REQUIRED WORK: The records that follow are to be reproduced exactly. Any pictures in them are left out.

INPUT FOR THIS TASK:
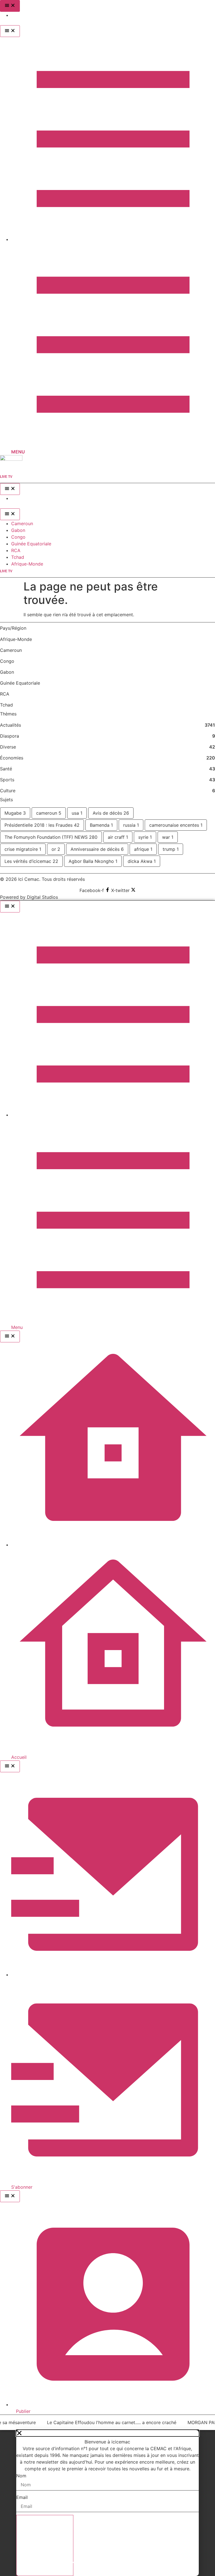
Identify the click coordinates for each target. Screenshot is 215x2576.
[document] (107, 2503)
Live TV (6, 477)
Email (22, 2497)
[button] (107, 2433)
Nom (21, 2475)
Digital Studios (42, 897)
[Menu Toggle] (10, 6)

SOLUTION FOR THIS TASK:
Identify the click coordinates for each target. Screenshot is 215x2576.
[document] (107, 2503)
Live TV (6, 477)
Email (22, 2497)
[button] (107, 2433)
Nom (21, 2475)
Digital Studios (42, 897)
[Menu Toggle] (10, 6)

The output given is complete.